ABOUT THIS EXERCISE:
What follows is a set of records. Repeat every one of them exactly.

*** Block opens ***

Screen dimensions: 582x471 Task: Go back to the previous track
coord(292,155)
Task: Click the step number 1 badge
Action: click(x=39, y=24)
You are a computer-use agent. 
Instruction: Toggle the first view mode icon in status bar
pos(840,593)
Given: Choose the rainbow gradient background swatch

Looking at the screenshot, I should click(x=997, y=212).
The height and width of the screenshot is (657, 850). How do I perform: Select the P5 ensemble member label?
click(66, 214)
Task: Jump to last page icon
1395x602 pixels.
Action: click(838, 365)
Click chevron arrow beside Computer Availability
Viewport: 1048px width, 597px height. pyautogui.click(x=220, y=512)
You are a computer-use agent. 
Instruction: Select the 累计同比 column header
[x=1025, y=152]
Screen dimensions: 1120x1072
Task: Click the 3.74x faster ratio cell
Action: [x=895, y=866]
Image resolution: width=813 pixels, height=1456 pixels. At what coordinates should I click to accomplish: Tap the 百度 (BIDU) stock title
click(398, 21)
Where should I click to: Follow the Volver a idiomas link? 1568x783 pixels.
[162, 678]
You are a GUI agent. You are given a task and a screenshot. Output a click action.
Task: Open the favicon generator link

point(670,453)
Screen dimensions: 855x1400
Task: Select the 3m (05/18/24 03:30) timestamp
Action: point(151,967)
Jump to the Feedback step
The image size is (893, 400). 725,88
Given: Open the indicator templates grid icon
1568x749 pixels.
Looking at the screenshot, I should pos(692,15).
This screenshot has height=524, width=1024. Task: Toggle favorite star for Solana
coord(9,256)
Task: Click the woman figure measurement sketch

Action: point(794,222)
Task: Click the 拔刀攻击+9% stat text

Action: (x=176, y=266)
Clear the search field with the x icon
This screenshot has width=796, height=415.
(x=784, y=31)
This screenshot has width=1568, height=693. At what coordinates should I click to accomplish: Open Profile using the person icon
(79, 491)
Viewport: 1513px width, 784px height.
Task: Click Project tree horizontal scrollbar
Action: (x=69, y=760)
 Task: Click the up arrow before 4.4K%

*** Block closes ***

TASK ANSWER:
Screen dimensions: 582x471 Task: Go back to the previous track
coord(292,155)
Task: Click the step number 1 badge
Action: click(x=39, y=24)
You are a computer-use agent. 
Instruction: Toggle the first view mode icon in status bar
pos(840,593)
Given: Choose the rainbow gradient background swatch

Looking at the screenshot, I should click(x=997, y=212).
The height and width of the screenshot is (657, 850). How do I perform: Select the P5 ensemble member label?
click(66, 214)
Task: Jump to last page icon
1395x602 pixels.
Action: click(838, 365)
Click chevron arrow beside Computer Availability
Viewport: 1048px width, 597px height. pyautogui.click(x=220, y=512)
You are a computer-use agent. 
Instruction: Select the 累计同比 column header
[x=1025, y=152]
Screen dimensions: 1120x1072
Task: Click the 3.74x faster ratio cell
Action: [x=895, y=866]
Image resolution: width=813 pixels, height=1456 pixels. At what coordinates should I click to accomplish: Tap the 百度 (BIDU) stock title
click(398, 21)
Where should I click to: Follow the Volver a idiomas link? 1568x783 pixels.
[162, 678]
You are a GUI agent. You are given a task and a screenshot. Output a click action.
Task: Open the favicon generator link

point(670,453)
Screen dimensions: 855x1400
Task: Select the 3m (05/18/24 03:30) timestamp
Action: point(151,967)
Jump to the Feedback step
The image size is (893, 400). 725,88
Given: Open the indicator templates grid icon
1568x749 pixels.
Looking at the screenshot, I should pos(692,15).
This screenshot has height=524, width=1024. Task: Toggle favorite star for Solana
coord(9,256)
Task: Click the woman figure measurement sketch

Action: point(794,222)
Task: Click the 拔刀攻击+9% stat text

Action: (x=176, y=266)
Clear the search field with the x icon
This screenshot has width=796, height=415.
(x=784, y=31)
This screenshot has width=1568, height=693. At what coordinates should I click to accomplish: Open Profile using the person icon
(79, 491)
Viewport: 1513px width, 784px height.
Task: Click Project tree horizontal scrollbar
Action: (x=69, y=760)
 Task: Click the up arrow before 4.4K%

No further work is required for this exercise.